At the ripe age of 57 years, Monowara Begum takes the youthful leap of entrepreneurship
loading-image
At the ripe age of 57 years, Monowara Begum takes the youthful leap of entrepreneurship

By auther pic. CSRBOX

November 20, 2019

At the ripe age of 57 years, Monowara Begum takes the youthful leap of entrepreneurship

Monowara in her pond

In was more than half a century back that Monowara Begum was born. Back then, Jawaharlal Nehru was the Prime Minister of India and Bangladesh was still a part of Pakistan!

 

Monowara’s mother had died early. By the time she was 13 years, this eldest of 6 siblings, moved from her village in Nagaon district to new place in Kamrup district of Assam as a new bride. The Bhumalahati village has been her home since then.

 

An old picture,black and white, from yesteryears is dear to her. It was early days of her marriage and the entire joint family had visited a photo-studio. The family was doing well back then but had later fallen to difficult times.

 

Monowara, sitting on extreme left

 

Bhumalahati village is inhabitated by the members of the Assamese Muslim community. There are 176 households in this village with most people engaged in agriculture and petty trade. The average land holding is about 1.5 acres per family. This village is, again, one of the many examples of coexistence ofpredominant rural pockets in the midst of rapid urbanization. Located just about an hour from the city of Guwahati, some of the benefits of being near a big city have also trickled down here: the connectivity is very decent and many houses are now semi-pucca. Many men find work in Guwahati and adjacent area at construction sites and service industry. Yet in the middle of this change, women still find themselves unable to get a foothold in a rapidly expanding economy. And in a village like Bhumalahati, where women havevery little literacy, resources (no woman in this village has any landholding in their own name) and religious-social restrictions, the struggle becomes more complex. And when one is past her prime, the struggle becomes a tall societal mountain to scale.

- WHAT YOU NEED TO DO:
Condense the paragraph of the profile of Monowara Begum that begins "Bhumalahati village is inhabitated" into a bulleted list that keeps its main facts. The lines after this point are separate material, unrelated to the profile of Monowara Begum.

- AVAILABLE DATA:

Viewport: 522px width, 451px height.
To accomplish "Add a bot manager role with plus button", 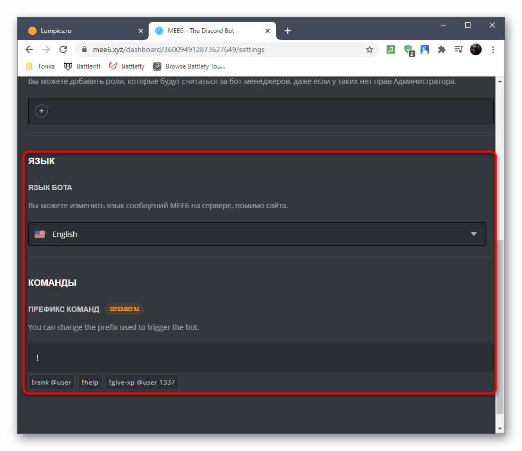I will coord(41,111).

- RESULT BELOW:
- Bhumalahati is home to members of the Assamese Muslim community. Its 176 households mostly work in agriculture and petty trade.
- The average landholding is about 1.5 acres per family.
- The village is a rural pocket amid rapid urbanization, about an hour from Guwahati.
- Being near the city has brought decent connectivity and many semi-pucca houses.
- Many men work at construction sites and in the service industry in and around Guwahati.
- Women still cannot gain a foothold in the expanding economy. They face low literacy, few resources (no woman in the village holds land in her own name) and religious-social restrictions.
- For a woman past her prime, the struggle is harder still.